=== SUPPLIED RECORDS ===

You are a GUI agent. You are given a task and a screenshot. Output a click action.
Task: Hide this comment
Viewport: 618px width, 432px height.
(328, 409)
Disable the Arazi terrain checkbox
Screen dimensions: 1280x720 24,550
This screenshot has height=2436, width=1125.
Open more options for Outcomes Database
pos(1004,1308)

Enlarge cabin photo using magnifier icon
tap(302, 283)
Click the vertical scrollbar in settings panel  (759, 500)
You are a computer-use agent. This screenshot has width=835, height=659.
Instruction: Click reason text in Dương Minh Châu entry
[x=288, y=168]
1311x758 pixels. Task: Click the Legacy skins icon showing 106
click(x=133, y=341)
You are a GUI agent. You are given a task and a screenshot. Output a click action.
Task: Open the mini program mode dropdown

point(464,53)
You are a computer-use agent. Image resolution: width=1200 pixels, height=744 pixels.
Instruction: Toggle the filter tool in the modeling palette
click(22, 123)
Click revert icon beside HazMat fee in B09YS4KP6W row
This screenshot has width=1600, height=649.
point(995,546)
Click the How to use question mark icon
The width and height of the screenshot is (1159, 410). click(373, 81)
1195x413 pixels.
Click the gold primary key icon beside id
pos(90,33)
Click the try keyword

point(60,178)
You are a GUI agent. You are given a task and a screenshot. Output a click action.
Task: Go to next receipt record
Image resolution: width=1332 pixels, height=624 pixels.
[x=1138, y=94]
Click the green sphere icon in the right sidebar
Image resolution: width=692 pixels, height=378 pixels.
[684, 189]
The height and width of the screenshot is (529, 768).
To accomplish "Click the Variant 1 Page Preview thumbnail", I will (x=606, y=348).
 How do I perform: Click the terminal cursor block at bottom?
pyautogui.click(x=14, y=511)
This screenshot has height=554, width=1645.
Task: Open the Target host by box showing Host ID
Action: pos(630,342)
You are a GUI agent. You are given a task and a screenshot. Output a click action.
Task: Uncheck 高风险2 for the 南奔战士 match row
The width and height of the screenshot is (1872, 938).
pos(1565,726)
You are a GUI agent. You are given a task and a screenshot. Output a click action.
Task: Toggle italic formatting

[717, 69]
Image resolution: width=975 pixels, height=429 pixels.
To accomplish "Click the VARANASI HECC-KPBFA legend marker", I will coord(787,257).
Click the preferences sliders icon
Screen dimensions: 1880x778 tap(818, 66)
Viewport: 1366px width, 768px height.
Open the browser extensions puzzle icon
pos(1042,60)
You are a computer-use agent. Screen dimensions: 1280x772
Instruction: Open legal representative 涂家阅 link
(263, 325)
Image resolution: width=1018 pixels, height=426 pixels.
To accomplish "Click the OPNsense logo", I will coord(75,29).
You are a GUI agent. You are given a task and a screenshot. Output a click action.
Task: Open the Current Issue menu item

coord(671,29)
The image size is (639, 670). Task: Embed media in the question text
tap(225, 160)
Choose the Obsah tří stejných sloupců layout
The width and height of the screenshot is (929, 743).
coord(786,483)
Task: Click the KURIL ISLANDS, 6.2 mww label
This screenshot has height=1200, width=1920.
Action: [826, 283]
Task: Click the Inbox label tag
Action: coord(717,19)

===

YOUR INSTRUCTIONS - All records shown above are to be repeated exactly.

EXERCISE OUTPUT -
You are a GUI agent. You are given a task and a screenshot. Output a click action.
Task: Hide this comment
Viewport: 618px width, 432px height.
(328, 409)
Disable the Arazi terrain checkbox
Screen dimensions: 1280x720 24,550
This screenshot has height=2436, width=1125.
Open more options for Outcomes Database
pos(1004,1308)

Enlarge cabin photo using magnifier icon
tap(302, 283)
Click the vertical scrollbar in settings panel  (759, 500)
You are a computer-use agent. This screenshot has width=835, height=659.
Instruction: Click reason text in Dương Minh Châu entry
[x=288, y=168]
1311x758 pixels. Task: Click the Legacy skins icon showing 106
click(x=133, y=341)
You are a GUI agent. You are given a task and a screenshot. Output a click action.
Task: Open the mini program mode dropdown

point(464,53)
You are a computer-use agent. Image resolution: width=1200 pixels, height=744 pixels.
Instruction: Toggle the filter tool in the modeling palette
click(22, 123)
Click revert icon beside HazMat fee in B09YS4KP6W row
This screenshot has width=1600, height=649.
point(995,546)
Click the How to use question mark icon
The width and height of the screenshot is (1159, 410). click(373, 81)
1195x413 pixels.
Click the gold primary key icon beside id
pos(90,33)
Click the try keyword

point(60,178)
You are a GUI agent. You are given a task and a screenshot. Output a click action.
Task: Go to next receipt record
Image resolution: width=1332 pixels, height=624 pixels.
[x=1138, y=94]
Click the green sphere icon in the right sidebar
Image resolution: width=692 pixels, height=378 pixels.
[684, 189]
The height and width of the screenshot is (529, 768).
To accomplish "Click the Variant 1 Page Preview thumbnail", I will (x=606, y=348).
 How do I perform: Click the terminal cursor block at bottom?
pyautogui.click(x=14, y=511)
This screenshot has height=554, width=1645.
Task: Open the Target host by box showing Host ID
Action: pos(630,342)
You are a GUI agent. You are given a task and a screenshot. Output a click action.
Task: Uncheck 高风险2 for the 南奔战士 match row
The width and height of the screenshot is (1872, 938).
pos(1565,726)
You are a GUI agent. You are given a task and a screenshot. Output a click action.
Task: Toggle italic formatting

[717, 69]
Image resolution: width=975 pixels, height=429 pixels.
To accomplish "Click the VARANASI HECC-KPBFA legend marker", I will coord(787,257).
Click the preferences sliders icon
Screen dimensions: 1880x778 tap(818, 66)
Viewport: 1366px width, 768px height.
Open the browser extensions puzzle icon
pos(1042,60)
You are a computer-use agent. Screen dimensions: 1280x772
Instruction: Open legal representative 涂家阅 link
(263, 325)
Image resolution: width=1018 pixels, height=426 pixels.
To accomplish "Click the OPNsense logo", I will coord(75,29).
You are a GUI agent. You are given a task and a screenshot. Output a click action.
Task: Open the Current Issue menu item

coord(671,29)
The image size is (639, 670). Task: Embed media in the question text
tap(225, 160)
Choose the Obsah tří stejných sloupců layout
The width and height of the screenshot is (929, 743).
coord(786,483)
Task: Click the KURIL ISLANDS, 6.2 mww label
This screenshot has height=1200, width=1920.
Action: [826, 283]
Task: Click the Inbox label tag
Action: coord(717,19)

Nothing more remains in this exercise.